Challenge
Reproduce every line of the listing below, requests included, but scale each answer coordinate by 1.3 and round it to a whole number, rounding halves up. Leave the numbers in the requests unchanged, and omit the pictures from your output.

Records to use
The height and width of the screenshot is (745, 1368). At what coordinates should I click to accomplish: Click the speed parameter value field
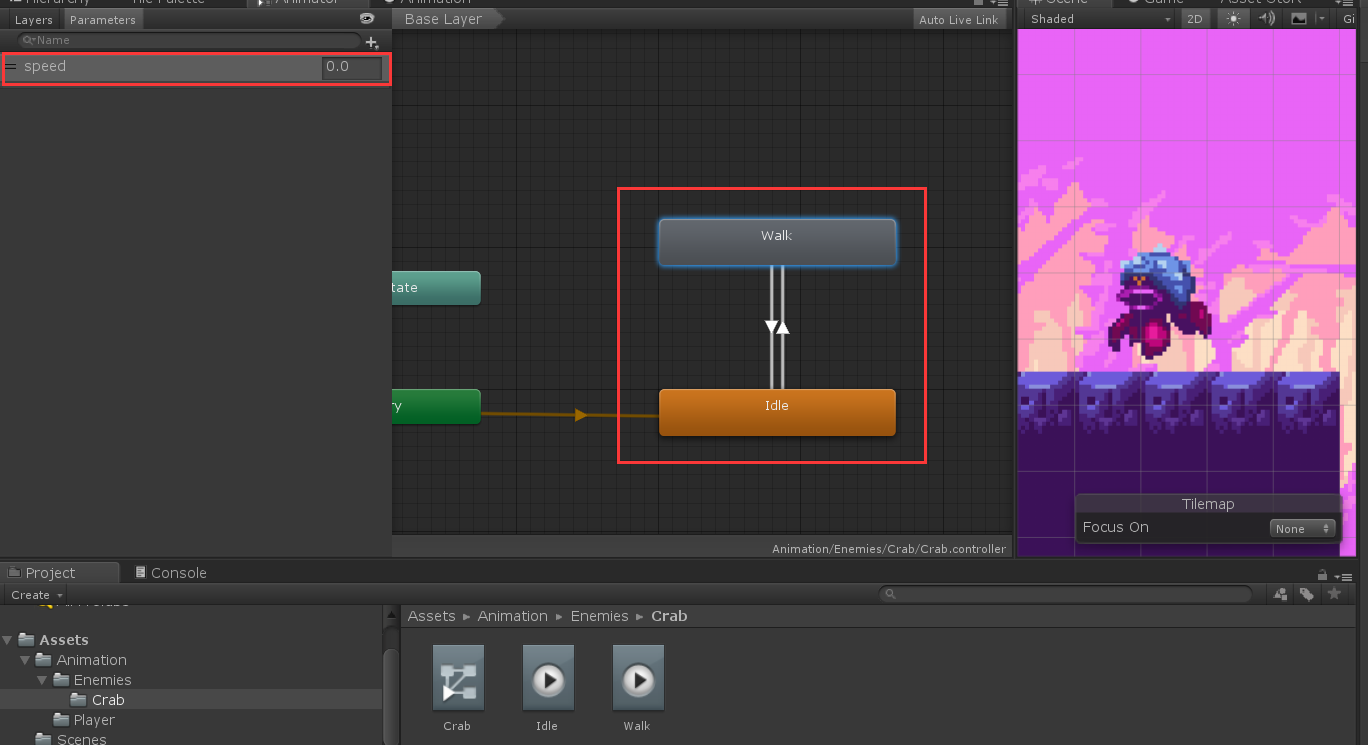point(352,68)
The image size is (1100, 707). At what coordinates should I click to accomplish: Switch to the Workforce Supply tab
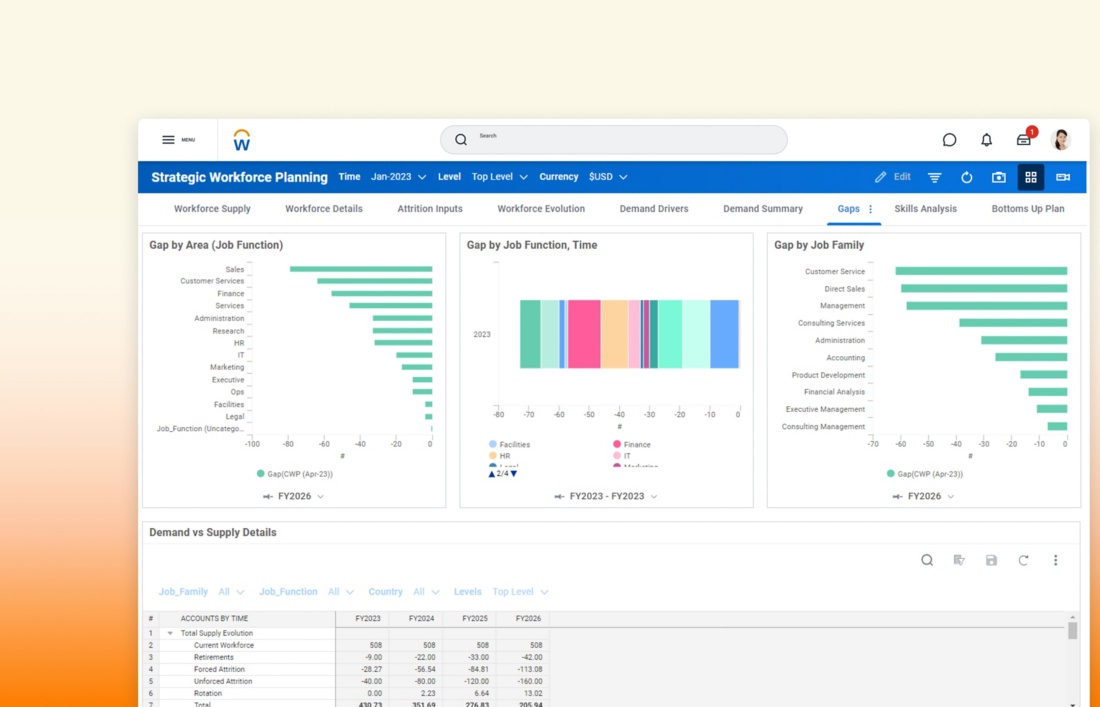click(212, 209)
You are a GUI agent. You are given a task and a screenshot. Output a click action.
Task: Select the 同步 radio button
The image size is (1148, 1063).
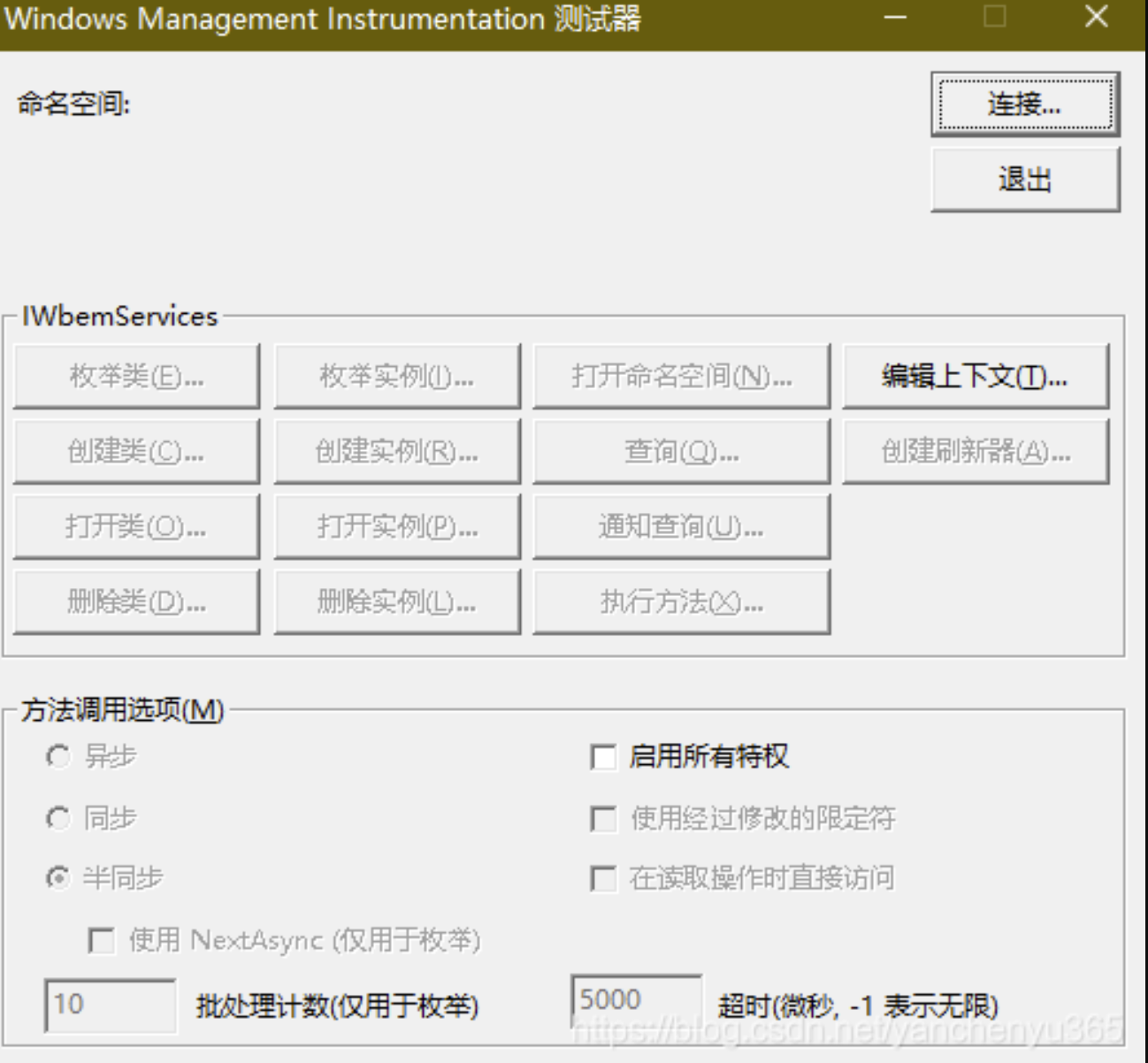coord(58,819)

Task response
The height and width of the screenshot is (745, 1368). At what coordinates should I click to accomplish: Click the speed parameter value field
point(458,88)
The image size is (1100, 707). At what coordinates should I click to accomplish: Switch to the Workforce Supply tab
click(276, 272)
You are a GUI agent. You are given a task and a screenshot. Output a click action.
Task: Select the 同步 radio button
The image size is (1148, 1063).
coord(75,1065)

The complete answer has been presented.